┌─ 掲載本文
脱退から1年 ジェンダーレスな平手友梨奈は何と闘ったのか?

こじらぶ ライター
更新日:2021-01-24 06:00
投稿日:2021-01-24 06:00

ひょうきんで悪ガキな飾らない平手の“素顔”

ジェンダーレスな平手が闘い続けてきたもの、そして彼女の行く先とは…/(C)日刊ゲンダイ
ジェンダーレスな平手が闘い続けてきたもの、そして彼女の行く先とは… /(C)日刊ゲンダイ

 2020年1月23日、平手友梨奈(19)は欅坂46を脱退した。それから1年、今月22日に彼女がヒロイン役で出演する映画「さんかく窓の外側は夜」が公開された。また来月公開予定だった映画「ザ・ファブル 殺さない殺し屋」はコロナで延期になってしまったが、こちらにもヒロイン役で出演している。

 2つの映画のプロモーションで連日のように平手掲載の雑誌が発売され、TVのバラエティー番組では欅坂46時代の「あまり笑わない」というイメージを覆すようにひょうきんで悪ガキな飾らない素顔を見せている。

 先月25日にはソロアーティストとして初の配信シングル「ダンスの理由」をリリース。既存ファンに加え、最近になって同曲で彼女を知ったという新規の国内外のファンも増え同曲MV再生回数は350万回を突破。海外ファンからの大反響を受けてか、英語字幕も用意された。

フル稼働の活躍を見せる姿を想像できたか

 まさにフル稼働の活躍を見せる平手だが、1年前を思えば今のこの姿を想像できた人は少なかったのではないだろうか。

 脱退間際の平手は心身共に満身創痍の状態にあった。18年以来、腰部・腕・手首の怪我を患っていた。過去には握手会での説教、襲撃事件やストーカー被害にも遭った。またデビューから4年半続いたセンターの重圧、ネット上の叩きに苦しめられた。精神が不安定な彼女に“絶望”や“孤独”を体現する楽曲が当て書きされ、彼女は自身から生み出されたものに飲み込まれ、さらに心を苛まれていった。

 平手は大事なステージの前にはものが喉を通らないことや、夜に眠ることがままならず、朝までYouTubeを見て過ごすといったことを自身のラジオや雑誌等で話していた。

 食事をうまくとれない、寝ることができない――。

 彼女はサラッと話していたが、10代の女の子が抱える問題としてはあまりに深刻すぎる。

 19年末の音楽特番ラッシュ時、出演したステージでは神がかったようなパフォーマンスをしていたが、本番前後はフラフラで1人で歩けず周囲に介助されていた。いかに極限状態にあったかを物語っている。

多くのファンが悲しみに暮れた“1.23事件”
└─
┌─ データ部分
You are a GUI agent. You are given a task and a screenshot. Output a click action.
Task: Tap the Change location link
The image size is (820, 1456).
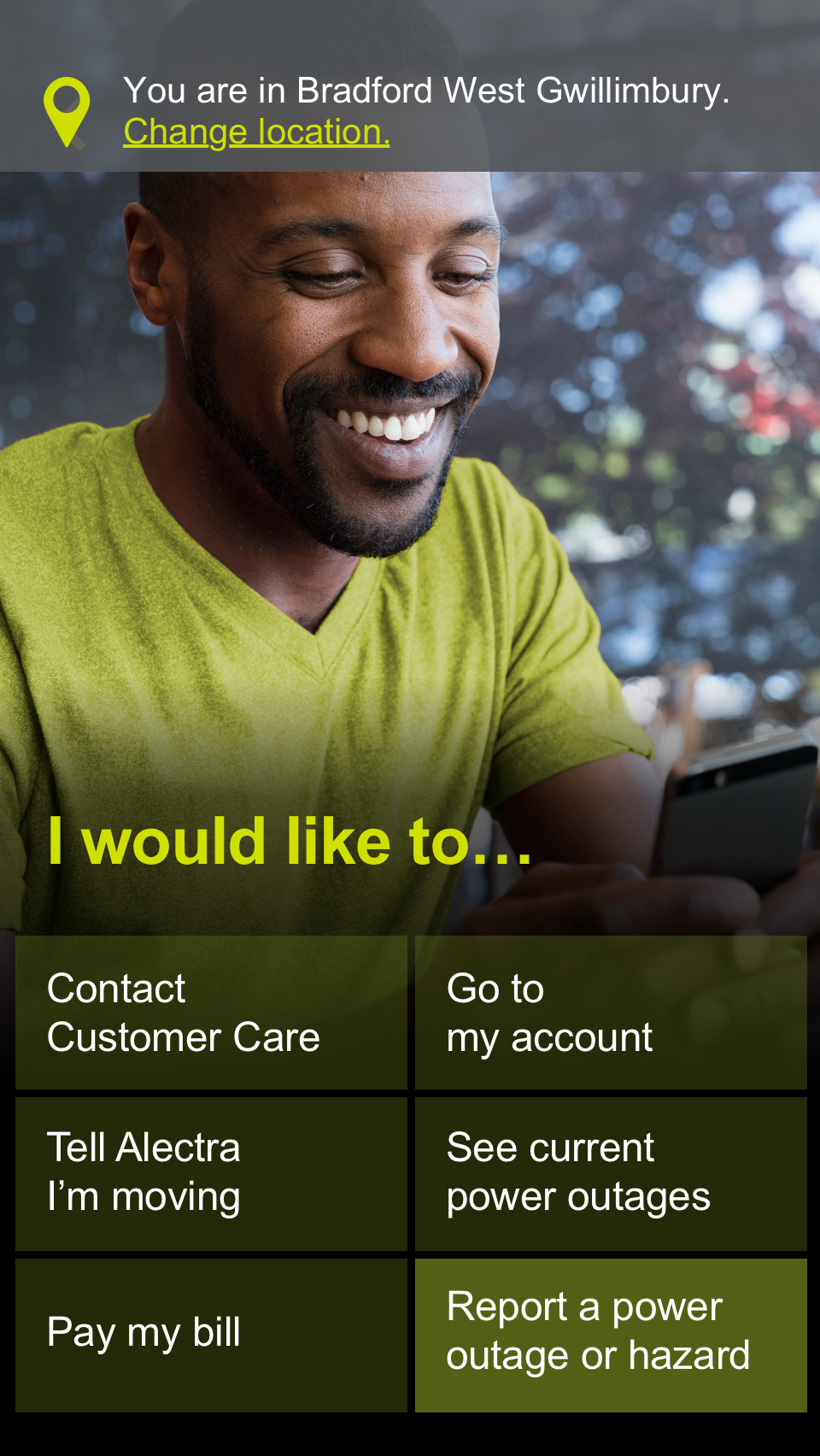(256, 132)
└─
平手友梨奈の脱退を扱った記事を末尾の見出しから引き継ぎ、その続きを書いてください。 データは参照しなくても差し支えありません。

欅坂46最後の紅白で何かに向かい、不敵な笑みを浮かべつつ全力パフォーマンスをやり切った平手(中央)/(C)日刊ゲンダイ
欅坂46最後の紅白で何かに向かい、不敵な笑みを浮かべつつ全力パフォーマンスをやり切った平手(中央) /(C)日刊ゲンダイ

 そのようなギリギリな状態の中、19年末NHK紅白歌合戦を欅坂46最後のステージとして、前述の20年1月23日、脱退を発表した。同発表の前後に現在公開中の「さんかく窓の外側は夜」の撮影に参加。コロナの影響で昨年内の公開が延期され、期せずして平手が欅坂46から脱退して1年後に同作は日の目を見ることになった。

 突然の脱退発表に多くのファンが悲しみに暮れた20年の通称“1.23事件”から1年、21年の1月23日に平手は同作公開記念舞台挨拶に登壇するなど連日のメディア露出に加え、ファンを喜ばせている。

 各媒体でのインタビューでは共演したW主演の岡田将生(31)と志尊淳(25)が平手を含め3人で兄妹のように親しくなったこと、彼らが平手に兄目線で「もっとご飯を食べたほうがいい」とアドバイスしていたことを笑顔で話していた。

身を粉にしても闘い続ける覚悟

初共演で兄弟のように親しくなり食事にも出かけていた3人(左から平手、岡田、志尊)/「さんかく窓の外側は夜」公式Twitter(2021年1月7日付)より
初共演で兄弟のように親しくなり食事にも出かけていた3人(左から平手、岡田、志尊) /「さんかく窓の外側は夜」公式Twitter(2021年1月7日付)より

 平手は今も非常に細身だが1年前の撮影時よりいくらかは体重が戻ったようにも見える。少なくとも先の年末年始に3度の音楽特番にて、「ダンスの理由」で欅坂46時代以上のバキバキダンスを男性プロダンサー陣とピタリ息を揃え踊り切っており、単に痩せているというよりは“締まっている”ととることもできる。

 同曲には平手がイチから制作に携わったという。作詞は欅坂46時代同様、秋元康氏だが平手の想いを忠実に反映したものだろう。

「何度だって踊るよ 倒れても構わない」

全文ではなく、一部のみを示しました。